Feature store launch
Healthcare Product Supplier Launches Feature Store for Improved Data Science Workflow
This company, an industry-leading supplier of products, platforms, and services for the healthcare industry, came to Wavicle to improve data access and streamline data science workflows in Databricks.
Wavicle brought development-ready data into Databricks through ingestion work and developed a process to ensure consistent feature calculations, nomenclature, and availability for models in different parts of the business: a feature store. The feature store reduces the time spent on preprocessing, feature engineering, and data blending and allows models to easily convert from development to production.
Wavicle taught this healthcare product supplier about the feature store, implemented a minimum viable product (MVP) in Databricks, and provided a framework for further feature store usage in Databricks.
Challenges accessing clean, defined data and high time-to-model data turnover rate
When building models, data scientists on the healthcare product supplier’s team did not always know where data was located or who the relevant data experts were.
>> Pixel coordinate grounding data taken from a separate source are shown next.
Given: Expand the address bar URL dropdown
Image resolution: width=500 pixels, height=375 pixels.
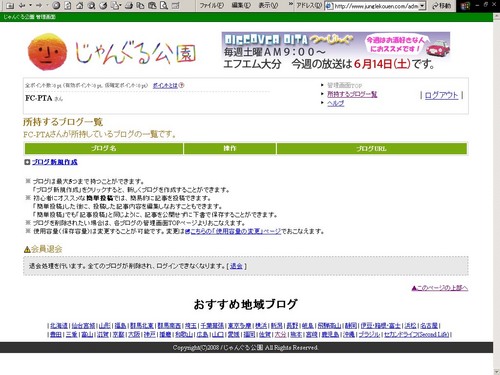Looking at the screenshot, I should [423, 6].
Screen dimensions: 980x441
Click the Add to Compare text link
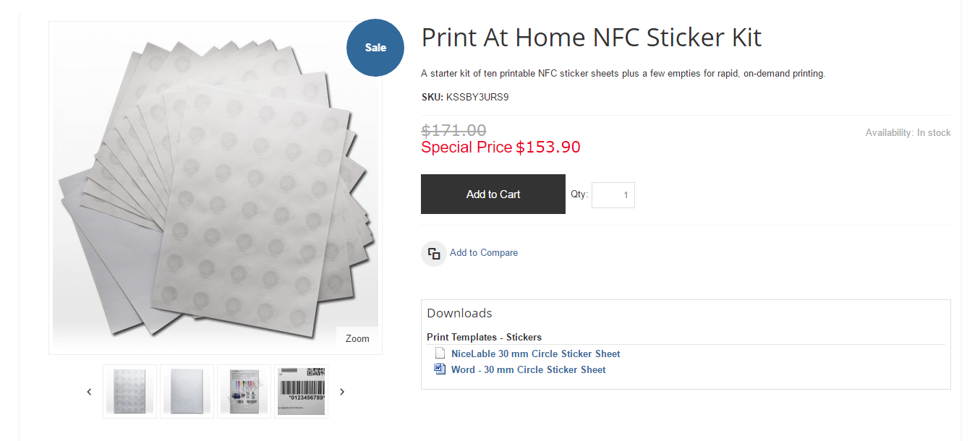(x=484, y=253)
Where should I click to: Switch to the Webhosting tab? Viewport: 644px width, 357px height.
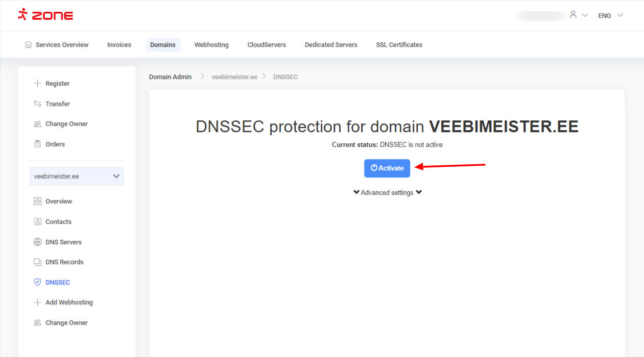point(211,45)
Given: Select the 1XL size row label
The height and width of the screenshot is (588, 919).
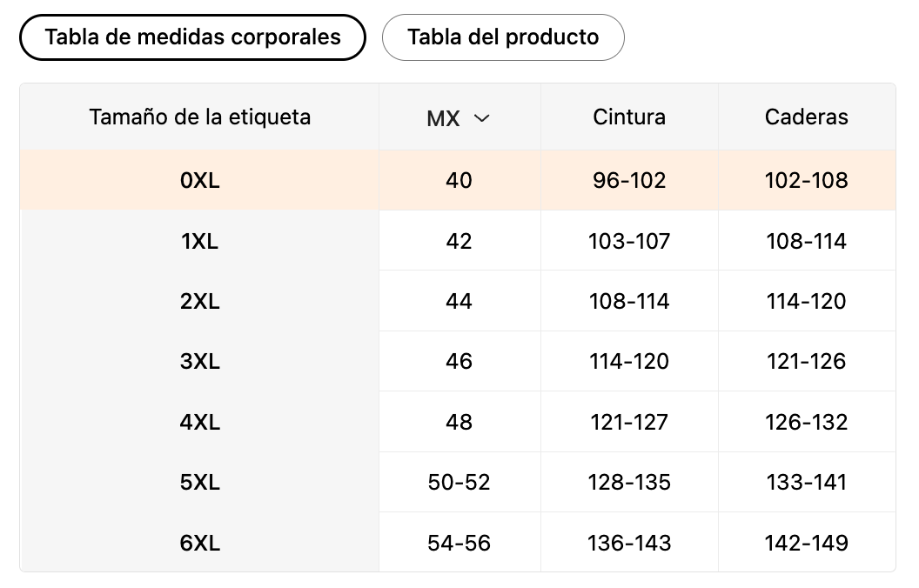Looking at the screenshot, I should [x=199, y=241].
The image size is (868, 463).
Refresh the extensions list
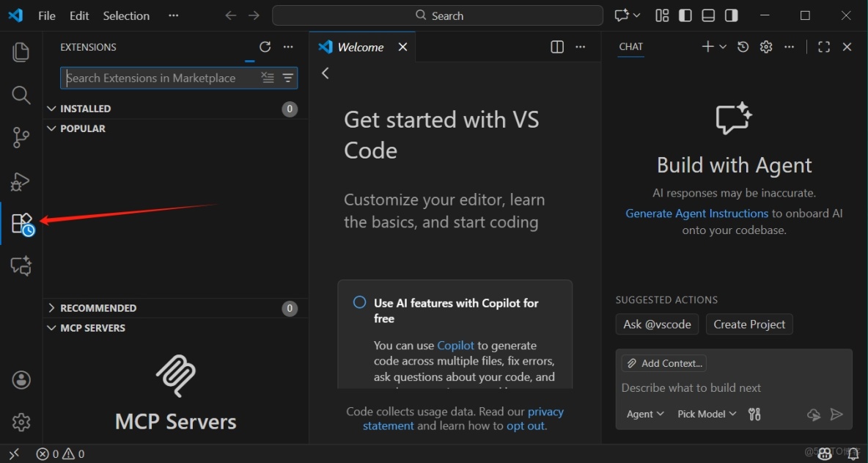[265, 46]
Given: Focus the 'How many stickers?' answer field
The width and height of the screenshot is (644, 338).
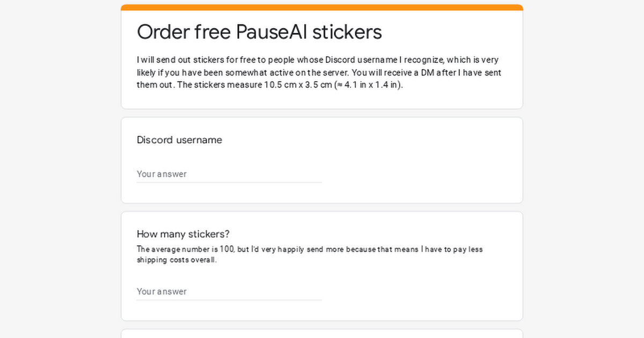Looking at the screenshot, I should 229,291.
Data that had been used in one data science project might be required for a new project, but data scientists were hesitant to use the cleaned data because they lacked visibility to how the data had been sourced and cleaned. Data definitions were not always well documented, and models suffered delays moving from experimentation to production because the underlying data sources were not production ready.
This created rework for data engineers, discouraged experimentation with new data sources within the data science team, and delayed model deployment. The team needed a better way of understanding and accessing their data that could supply clean, defined data for data science projects and streamline workflows moving forward.
Solving data challenges with a robust feature store
Wavicle’s data and analytics experts helped the healthcare supply company improve their data science workflows through a multi-step process to implement a feature store.
Research and education
The healthcare product supplier had originally engaged Wavicle to bring the data underlying its machine learning models into Databricks. The Wavicle team was aware of the feature store capabilities in Databricks – powered by the Unity Catalog – and consequently identified that the feature store could address many of the company’s challenges.
Wavicle created an overview of the feature store benefits and an architecture diagram that served as a guidepost throughout the project. The customer’s team used this information to assess the importance of the feature store and decided to prioritize a feature store MVP along with the Databricks ingestion work.
Pipelines had been identified for ingestion to the silver layer in Databricks for the highest priority models. Although these data pipelines had business definitions associated with them, the data did not yet meet the high standard of a feature store, which allows for consistent use of features across domains and for models that were in production. The healthcare product supplier’s platform engineering team identified the highest-impact pipelines that should be ingested to the feature store.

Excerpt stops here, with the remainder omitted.